As diretrizes de 2018 recomendam informar gradualmente a pessoa sobre sua condição de maneira adequada à idade.Eles podem precisar de algum apoio psicológico em torno de sua identidade. Além disso, alguns podem precisar de dilatação para aumentar a profundidade vaginal, semelhante ao MRKH.

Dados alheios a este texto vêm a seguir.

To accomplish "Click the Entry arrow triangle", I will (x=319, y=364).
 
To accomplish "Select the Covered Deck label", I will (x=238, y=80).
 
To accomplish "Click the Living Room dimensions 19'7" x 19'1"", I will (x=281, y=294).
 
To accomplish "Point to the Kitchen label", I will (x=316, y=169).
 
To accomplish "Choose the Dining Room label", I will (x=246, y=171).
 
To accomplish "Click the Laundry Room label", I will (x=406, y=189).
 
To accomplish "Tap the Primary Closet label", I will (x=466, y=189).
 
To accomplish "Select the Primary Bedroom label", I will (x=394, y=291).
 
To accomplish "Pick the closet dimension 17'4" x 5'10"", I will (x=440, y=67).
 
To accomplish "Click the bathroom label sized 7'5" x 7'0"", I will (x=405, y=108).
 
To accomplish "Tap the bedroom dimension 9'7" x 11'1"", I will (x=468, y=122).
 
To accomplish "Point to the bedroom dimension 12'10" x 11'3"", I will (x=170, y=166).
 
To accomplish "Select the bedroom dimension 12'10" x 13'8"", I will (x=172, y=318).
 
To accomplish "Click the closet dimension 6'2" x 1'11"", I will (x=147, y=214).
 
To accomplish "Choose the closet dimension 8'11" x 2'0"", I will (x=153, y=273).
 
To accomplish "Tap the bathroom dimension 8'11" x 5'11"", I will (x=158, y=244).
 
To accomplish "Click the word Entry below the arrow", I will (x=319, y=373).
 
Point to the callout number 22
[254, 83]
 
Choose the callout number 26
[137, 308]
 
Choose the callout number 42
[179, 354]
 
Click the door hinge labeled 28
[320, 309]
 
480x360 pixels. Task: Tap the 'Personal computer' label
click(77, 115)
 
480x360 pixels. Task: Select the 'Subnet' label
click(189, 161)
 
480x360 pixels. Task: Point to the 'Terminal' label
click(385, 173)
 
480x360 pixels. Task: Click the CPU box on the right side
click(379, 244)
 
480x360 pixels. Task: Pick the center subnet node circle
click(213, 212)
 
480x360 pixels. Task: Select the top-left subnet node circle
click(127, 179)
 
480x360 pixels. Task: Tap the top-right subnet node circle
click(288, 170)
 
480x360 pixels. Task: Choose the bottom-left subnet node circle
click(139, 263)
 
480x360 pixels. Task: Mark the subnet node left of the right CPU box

O tratamento para a insensibilidade parcial aos andrógenos é mais variável. Historicamente, indivíduos com genitália ambígua foram submetidos a cirurgias genitais. Essas cirurgias geralmente foram planejadas para fazer os órgãos genitais parecerem mais femininos. No entanto, tiveram efeitos permanentes na capacidade dos indivíduos de experimentar satisfação sexual. Portanto, essas cirurgias não são mais utilizadas como padrão.
Para indivíduos que parecem ser do sexo feminino no momento do nascimento, o tratamento para PAIS é o mesmo que para CAIS. No entanto, os testículos podem ser removidos antes da puberdade para evitar o aumento do clitóris e a fusão dos lábios. Indivíduos que têm pênis geralmente recebem e mantêm uma identidade de gênero masculina. Isto é provável, pelo menos em parte, porque o desenvolvimento do género no cérebro também responde aos andrógenos. No entanto, também para estes indivíduos, as gónadas são geralmente removidas no final da adolescência, devido a um risco elevado de cancro.
Indivíduos com EIA também podem receber terapia de reposição hormonal, geralmente na forma de estrogênio. Isso ocorre porque os hormônios sexuais desempenham um papel em diversas áreas da saúde, incluindo a saúde óssea. Indivíduos com PAIS podem ter desenvolvimento ósseo suficiente com testosterona testicular.
Enfrentando
Indivíduos com insensibilidade aos andrógenos geralmente apresentam bons resultados físicos. No entanto, a insensibilidade aos andrógenos pode estar associada a problemas psicossociais. Recomenda-se educar a pessoa com informações adequadas à idade sobre sua condição.
Os jovens diagnosticados com insensibilidade aos androgénios podem ter dúvidas sobre o seu género e identidade sexual. Podem precisar de apoio para compreender que sexo e género não são tão simples como foram ensinados na escola.
Além disso, pode ser difícil para qualquer indivíduo lidar com a infertilidade. Para algumas pessoas, saber que nunca poderão ter filhos biológicos pode ser devastador. Eles podem questionar sua feminilidade e/ou masculinidade. Eles também podem se perguntar se algum dia conseguirão ter um relacionamento bem-sucedido.
Como tal, pode ser útil procurar apoio, quer de outras pessoas com condições semelhantes, quer de outras pessoas que lidam com infertilidade permanente. Existem vários grupos de apoio disponíveis em todo o país, tanto online quanto pessoalmente.